We have to make a choice. We CHOOSE to treat all ancient locales equally. If we have more information about one place we recognize that too. But what you do is, and I can only attribute this to the hyper partisanship you were raised in, point a finger and yell "fire" that our information isn't exact about what the borders or the boundaries or the history or the culture of ancient Israel, the northern kingdom.

But when it comes to something you like, like let's the non-existence of Jesus. The situation is the exact opposite. There is all this evidence of Jesus having been born, having a mother named Mary, being Jewish, having brothers, having died, having been buried, having had a lasting effect on history.
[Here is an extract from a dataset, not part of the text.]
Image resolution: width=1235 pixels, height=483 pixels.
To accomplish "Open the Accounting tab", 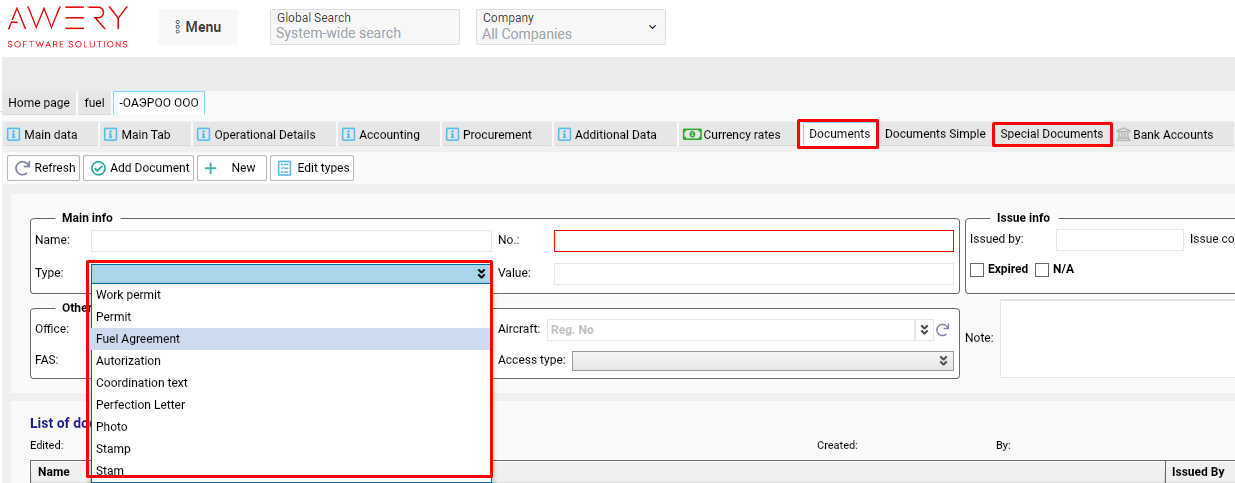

But here you actively attack the weight of historical evidence. Why?? I think you are driven by personal animus. Whether or not you like something leads you to be attack or develop arguments for the evidence that supports or denies a proposition.

Why do you call out the lack of evidence about the northern kingdom of Israel? You don't like it. So basically you are driven by what you like or don't like, what you want to be true, what you don't want to be true, all a priori to the situation.

That's where I am different. The Jewish sources say the northern kingdom was called "Israel" they were called "Judah" Josephus doesn't call Judea "Israel" or Jews "Israelites" that's probably enough to set the boundaries around a thing called "Israel" which was just the land mass around Shechem.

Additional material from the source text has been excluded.